The discussion on saturated fats started with an overview of the specific physiological functions of different SFA depending on their chain length. Besides being a source of energy, SFA participate in the metabolism of n‐3 and n‐6 polyunsaturated fatty acids (PUFA), in protein acetylation and activation pathways, and are structural components of sphingolipids and phospholipids, among others. Metabolic specificities of some SFAs were described. Whereas endogenously synthesised and perhaps dietary palmitic acid (C16:0) in cells may induce adverse effects, short‐ and medium‐chain SFA (≤ C10:0; e.g. butyric acid) and some long‐chain SFA (e.g. myristic and lauric acid) do not.
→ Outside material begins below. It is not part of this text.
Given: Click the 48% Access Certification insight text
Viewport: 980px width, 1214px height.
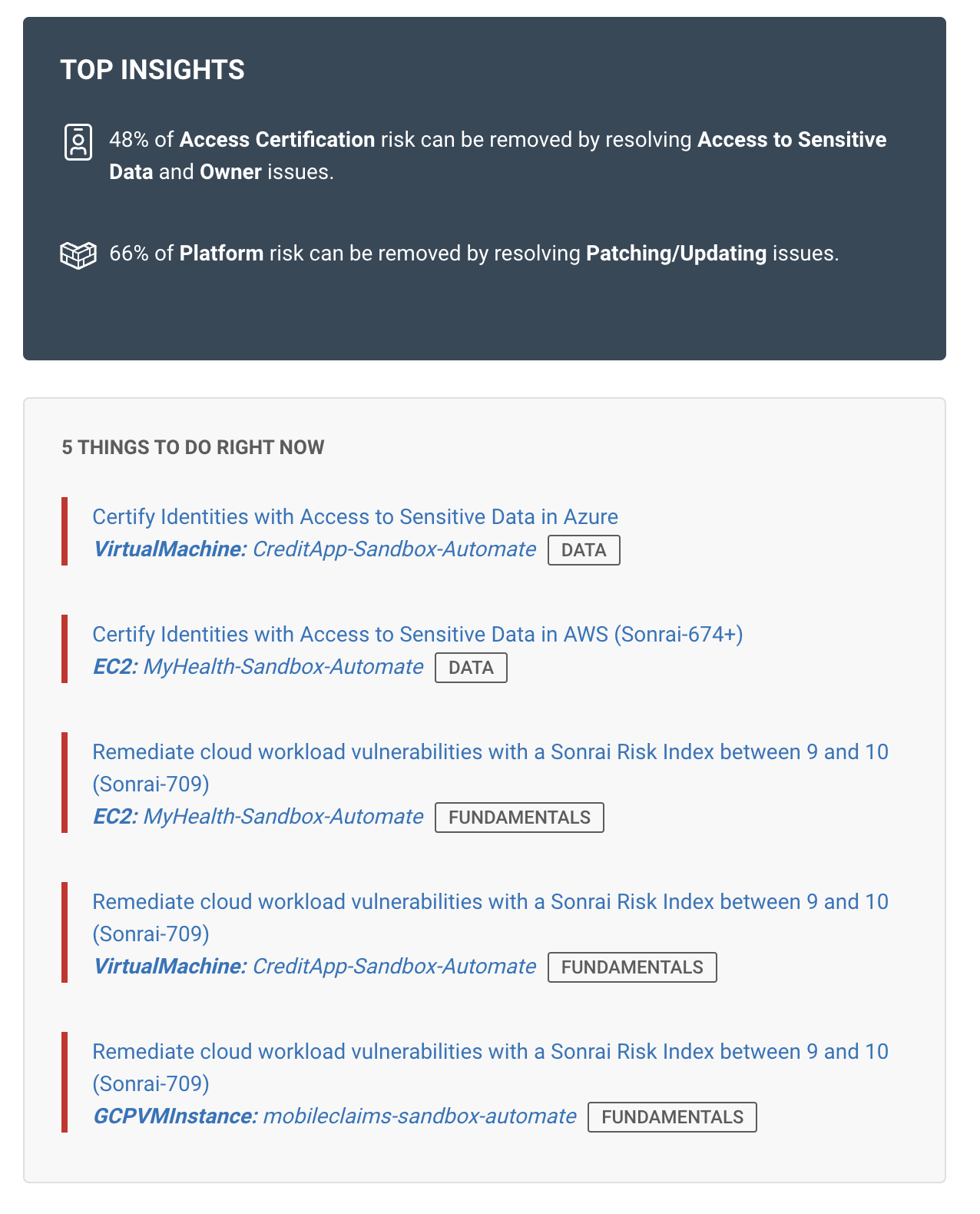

Also, dietary stearic acid (C18:0) desaturates to cis‐oleic acid (C18:1) in phospholipids and may partly mimic the metabolic effects of its monounsaturated derivative.

It was argued that most RCTs available showed adverse effects of SFA on intermediate markers of disease [e.g. low‐density lipoprotein (LDL) cholesterol] rather than on hard CVD outcomes (e.g. myocardial infarction); that most studies have compared SFA with PUFA without specifying the type of SFA being investigated; and that prospective cohort studies or meta‐analysis on the association between SFA intake and CHD risk were inconsistent, so that there was no evidence to consider SFA as a single group of nutrients of public health concern. Adverse metabolic effects have been documented for palmitic acid if consumed in excess, but excessive consumption of added sugars, refined complex carbohydrates and alcohol could lead to similar metabolic effects, as these molecules are converted to palmitic acid by the liver and contribute to the LDL cholesterol load, liver fat accumulation and insulin resistance. In this context, replacement of palmitic acid with n‐3 PUFA was indicated as the option that could bring the highest health benefits.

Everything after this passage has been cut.